Opposition demonstrators Thursday night rejected a call from Egyptian President Mohamed Morsi for a national dialogue after deadly clashes around his palace, demanding the "downfall of the regime" -- the chant that brought down Hosni Mubarak.
Morsi said in a televised speech late Thursday that plans were on track for a referendum on a new constitution on Dec. 15 despite clashes that killed seven people Wednesday night. He proposed a meeting on Saturday with political leaders, "revolutionary youth" and legal figures to discuss the way forward after the vote.
But opposition groups rejected the offer, and fresh demonstrations were called for Friday, Reuters reported.
The April 6 movement, which played a prominent role in igniting the revolt against Mubarak said on its Facebook page that Friday's protests would deliver a "red card" to Morsi, Reuters reported.
Egypt has been plunged into turmoil since Morsi issued a decree on Nov. 22 awarding himself wide powers and shielding his decisions from judicial review.
In his address, the president said: "I call for a full, productive dialogue with all figures and heads of parties, revolutionary youth and senior legal figures to meet this Saturday."
Several thousand opposition protesters near the palace waved their shoes in derision after his speech and shouted "Killer, killer" and "We won't go, he will go" - another of the slogans used against Mubarak during the revolution.
The Cairo headquarters of the Muslim Brotherhood, the movement that propelled Morsi to victory in the June election, was set afire, and other offices of its Freedom and Justice Party were attacked.
“Two hundred thugs went to the headquarters. Security tried to prevent them, but some got through the back door, ransacked it and set it on fire. It is still burning now,” Brotherhood spokesman Mahmud Ghozlan said, according to Al-Arabiya.
Reporters at the scene said there were fierce clashes between the protesters and police, who fired tear gas.
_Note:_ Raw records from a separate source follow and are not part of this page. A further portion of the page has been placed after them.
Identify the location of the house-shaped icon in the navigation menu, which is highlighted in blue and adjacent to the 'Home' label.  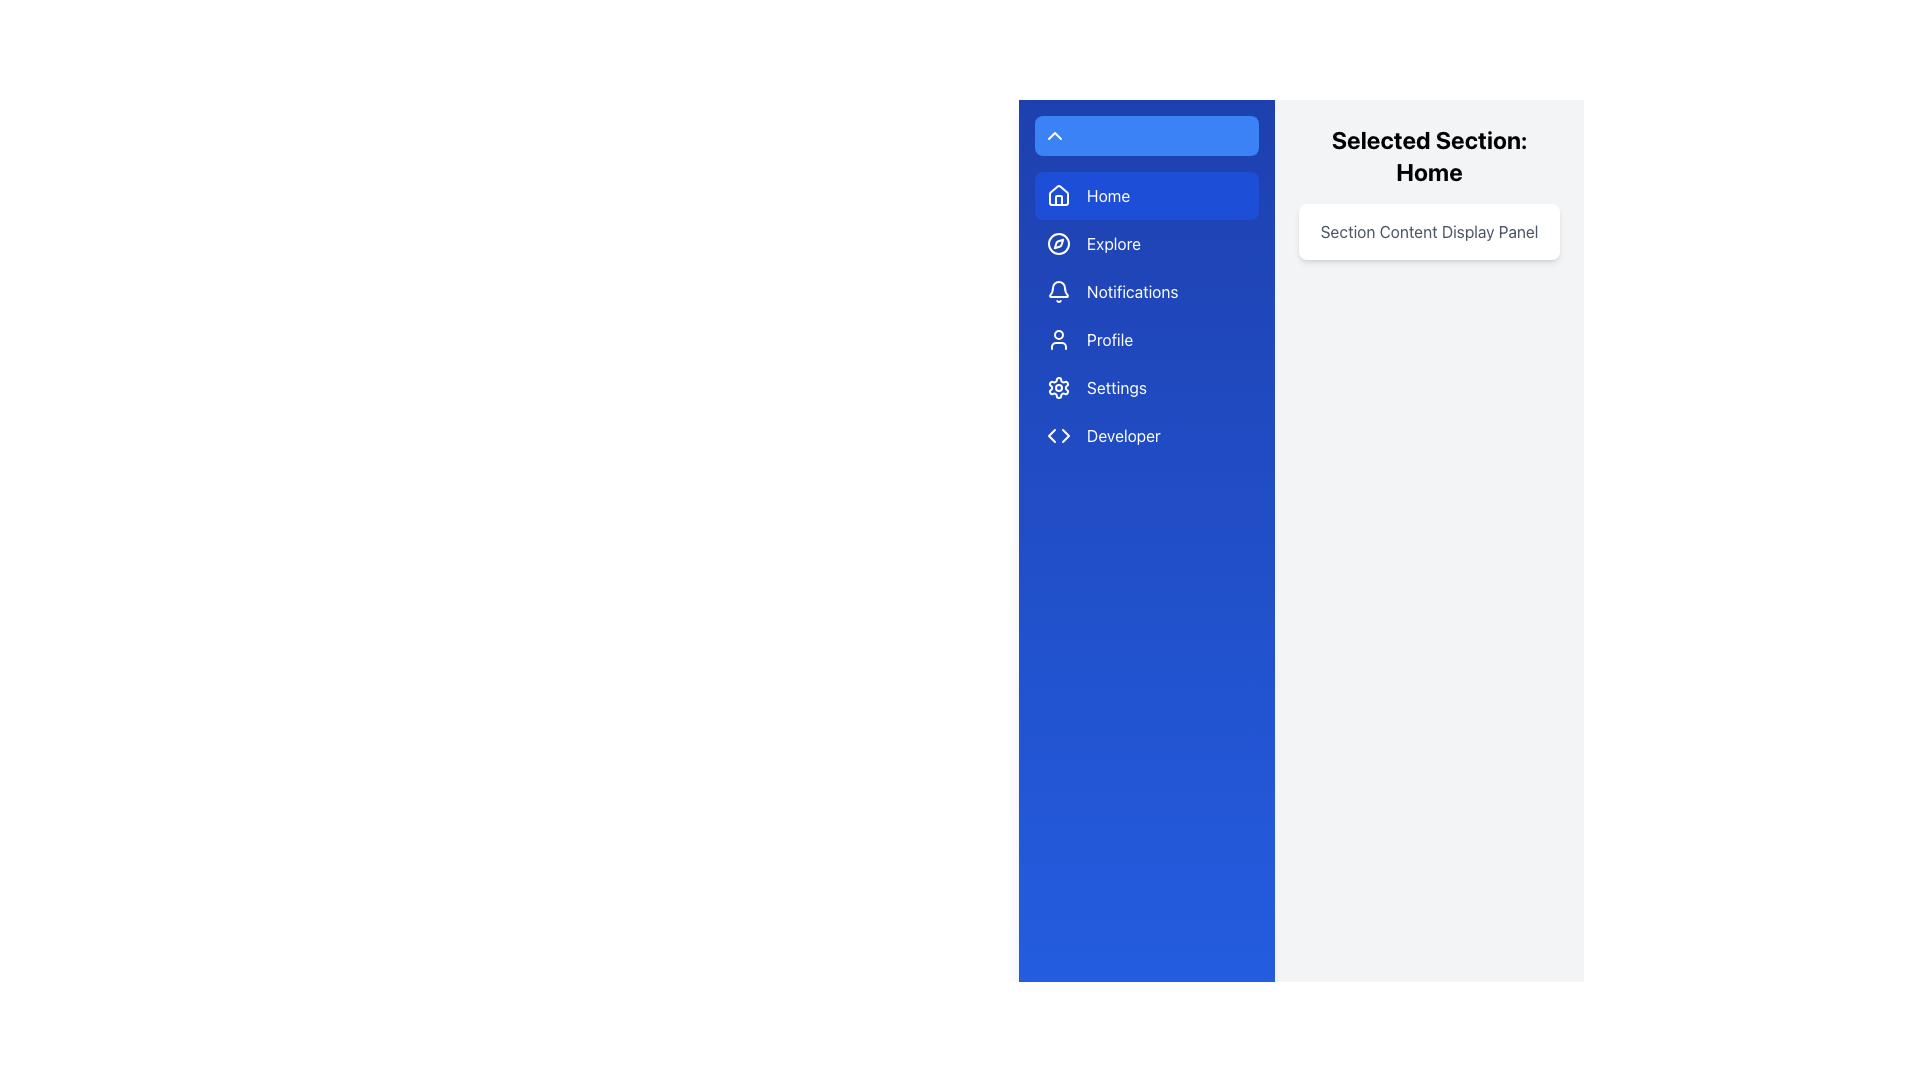
(1058, 195).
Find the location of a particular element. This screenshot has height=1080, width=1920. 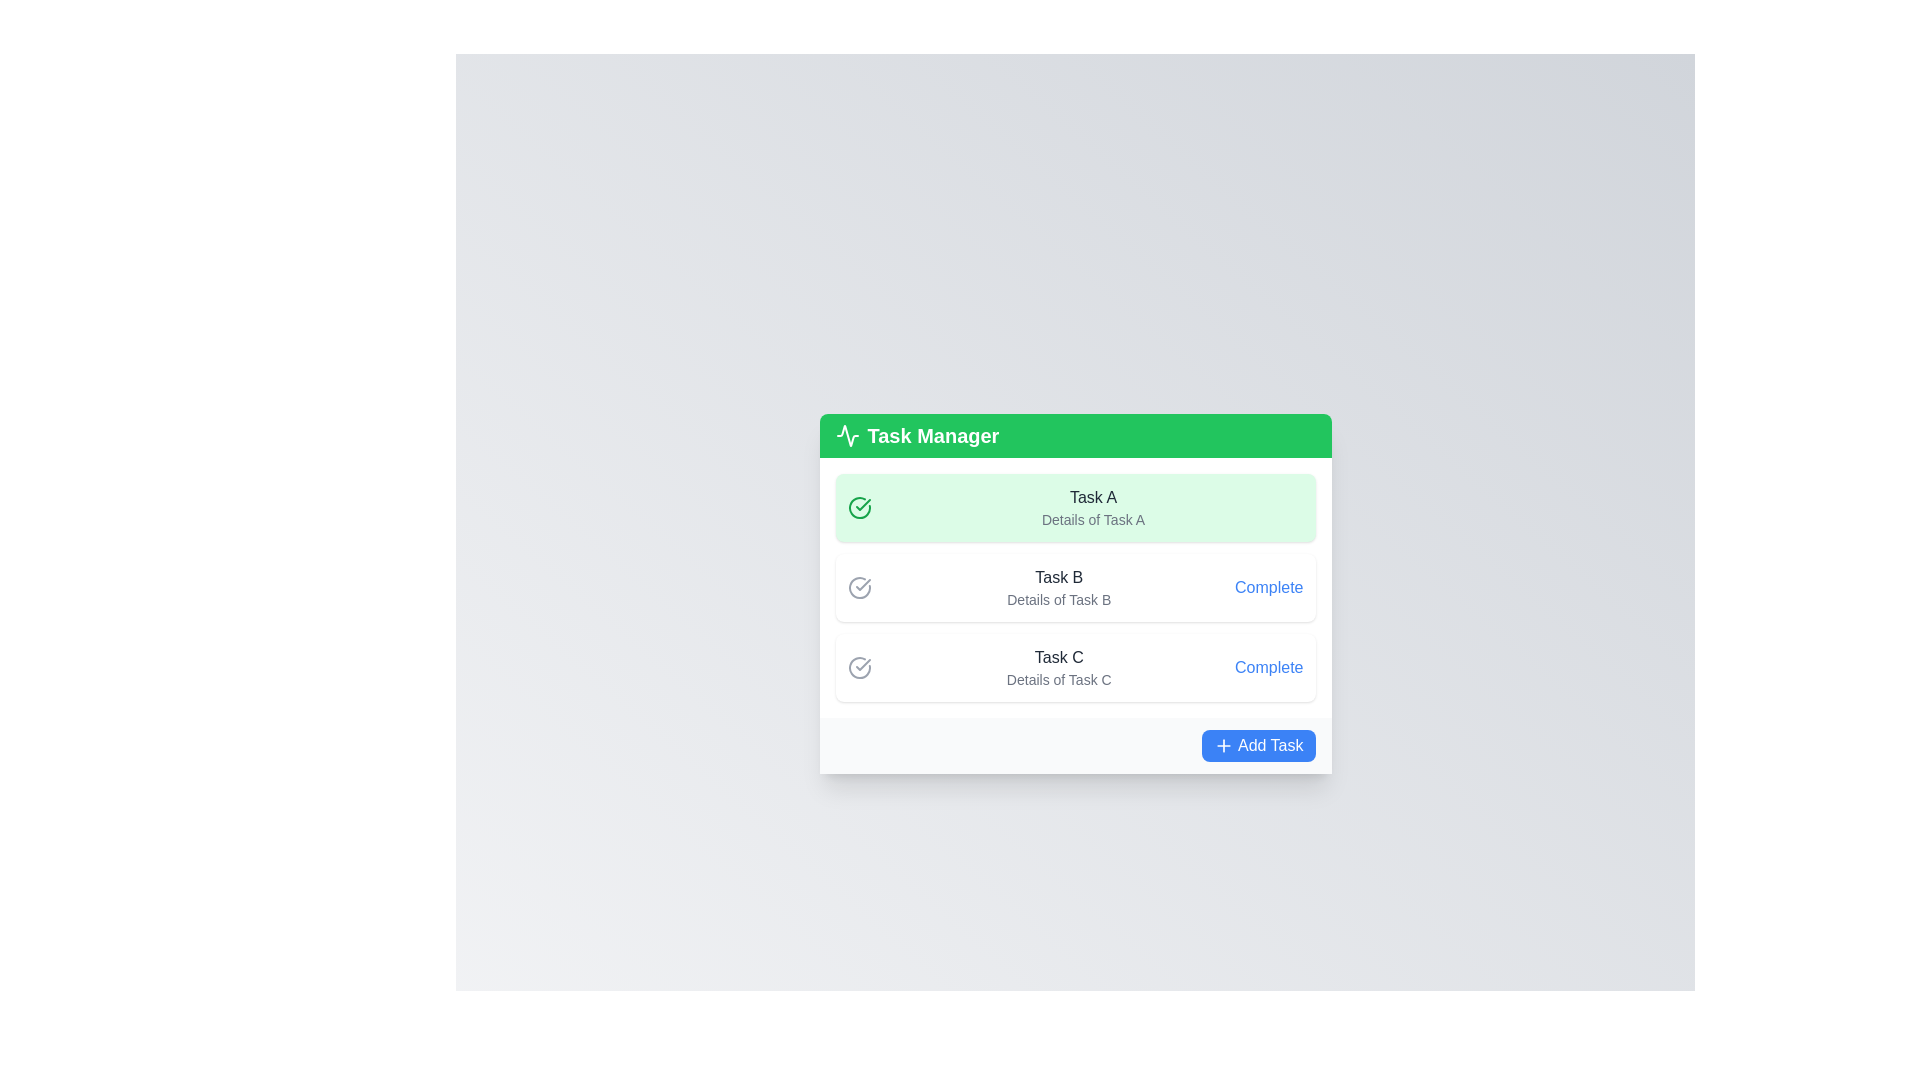

the checkmark symbol icon representing the first task entry in the task management interface, which is styled with a grayish outline and no fill is located at coordinates (863, 664).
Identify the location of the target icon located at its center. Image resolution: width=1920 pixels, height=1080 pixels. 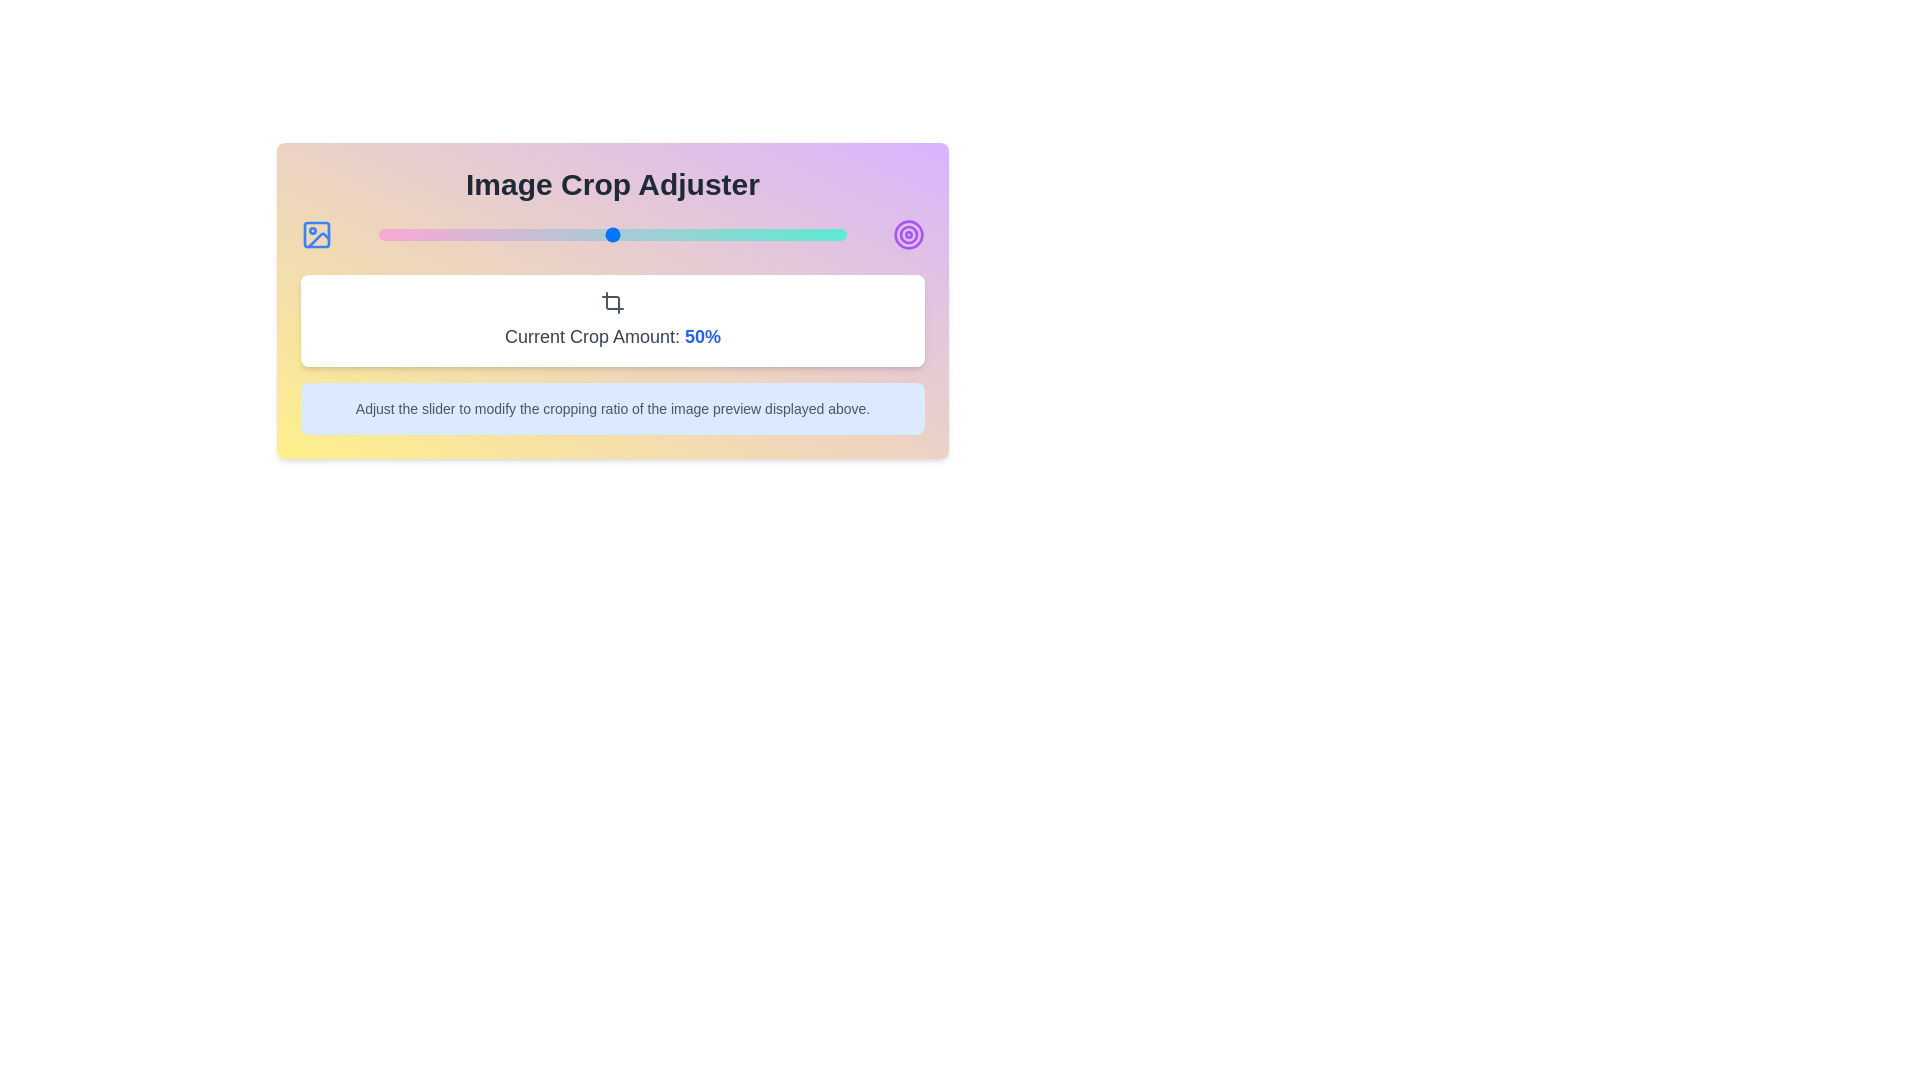
(907, 234).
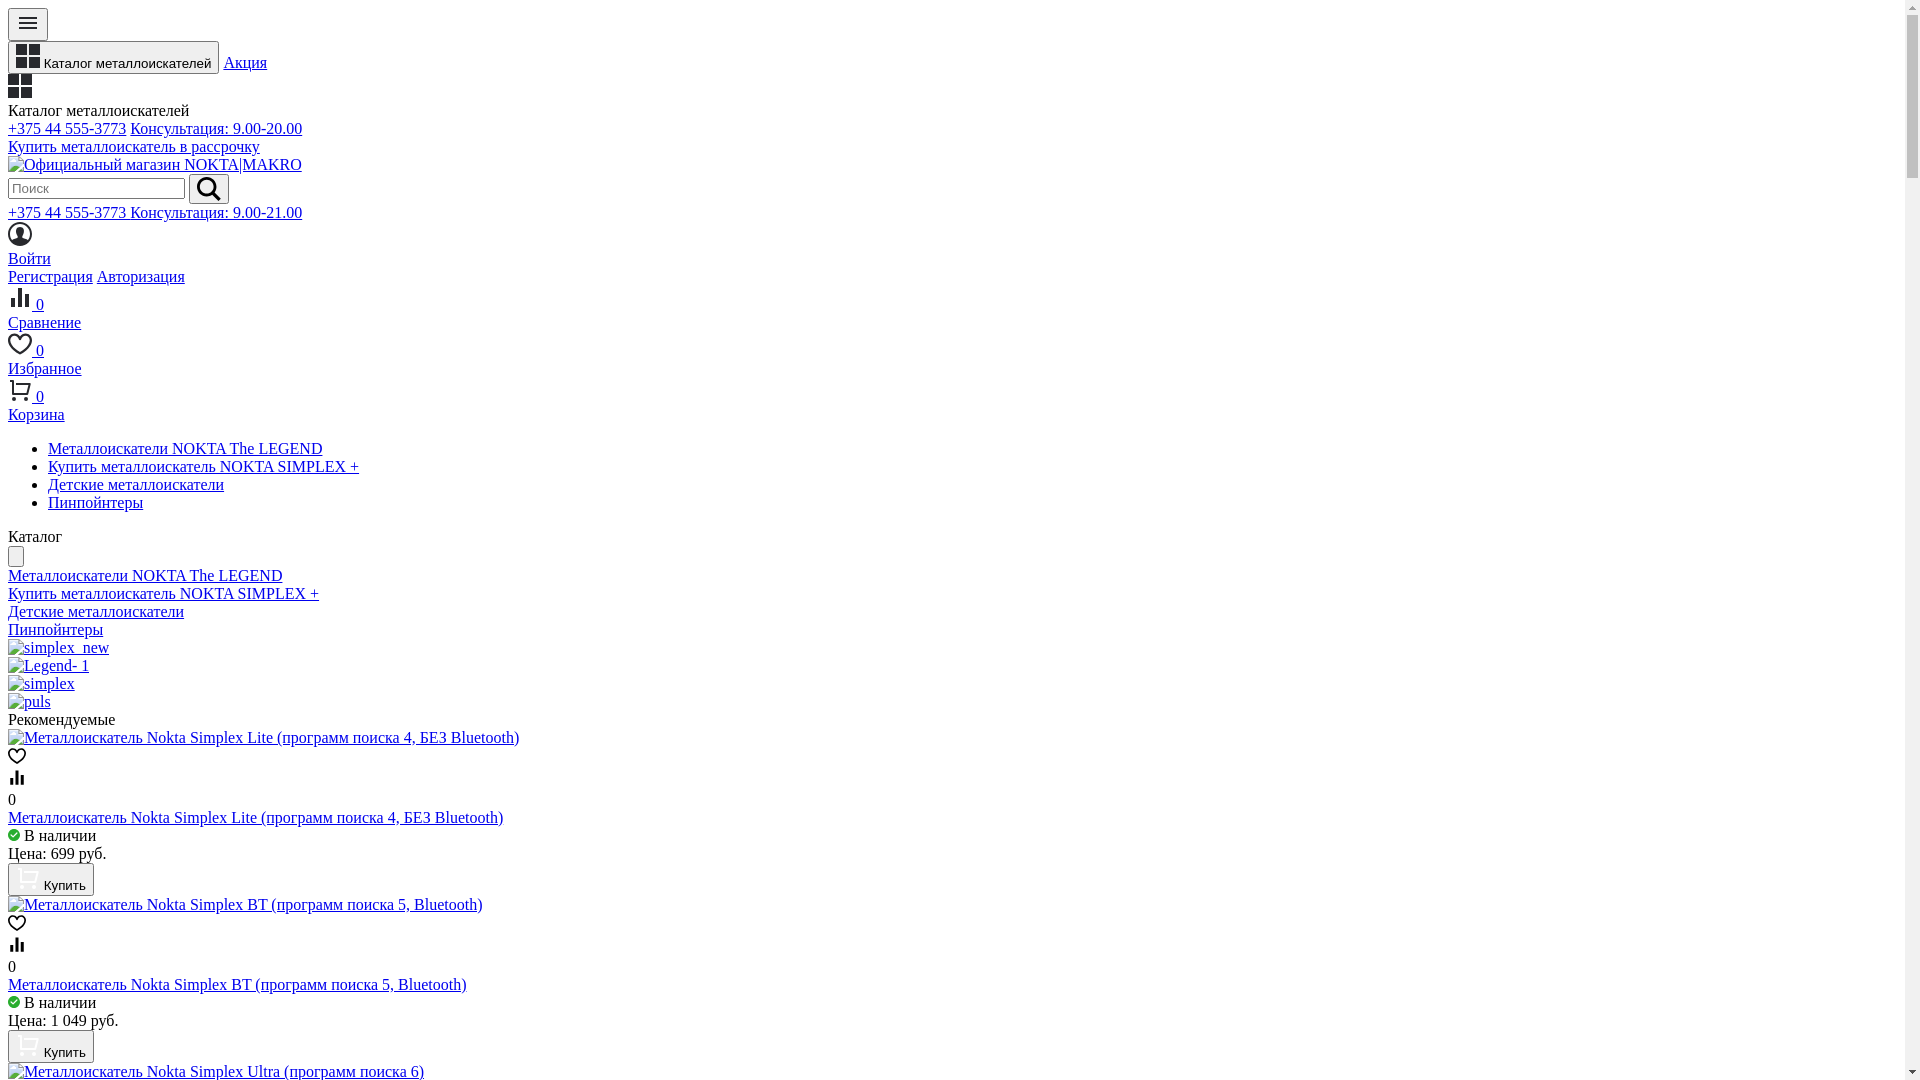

Morsi said his entire decree would lapse after the constitutional referendum, regardless of its result. He also promised that a new constituent assembly would be formed to redraft the constitution if Egyptians rejected the one written in the past six months.
The Republican Guard, an elite unit whose duties include protecting the presidential palace, restored peace Thursday after a night of violence outside the palace, ordering rival demonstrators to leave by mid-afternoon, Reuters reported.
Morsi supporters withdrew, but opposition protesters remained, kept away by a barbed wire barricade guarded by tanks. By evening their numbers had swelled to several thousand.
A total of 154 protesters have been detained after the violent clashes outside the presidential palace in Heliopolis on Wednesday night, leaving five dead and over 1,000 injured, the newspaper Al-Masry al-Youm reported. At least 49 of the detainees were brought to the Heliopolis police station by the Muslim Brotherhood.
Initial reports are that five of the detainees are Brotherhood members while the rest come from the opposition. Two of the detainees have gone on a hunger strike in protest.
Abdallah al-Sennawy, spokesman for the Arab Nasserist Party and editor of its newspaper, told Al-Masry al-Youm: “Morsi’s invitation for dialogue will not be accepted by civil forces. The constitutional declaration is still in place, the referendum will be held as scheduled."
The National Salvation Front, an opposition alliance led by former presidential candidates Mohamed ElBaradei, Hamdeen Sabbahi and Amr Moussa, said in a statement released before the president that it stands by its demands the emergency decree be canceled, the referendum postponed, that Brotherhood activists be investigated for assaults on secular activists, and for massive demonstrations on Friday to voice those demands under the motto “the Red Card."
“We will not attend the Saturday meeting," Abdel Ghaffar Shokr, chairman of the Socialist Popular Alliance Party and a member of the front. “This is a mockery of the demands.”
Morsi also received a phone call from President Barack Obama, who expressed his “deep concern” about the deaths and injuries Wednesday night, the White House said in a statement.
“The president emphasized that all political leaders in Egypt should make clear to their supporters that violence is unacceptable,” the statement said, chastising both sides for failing to urge restraint on their followers.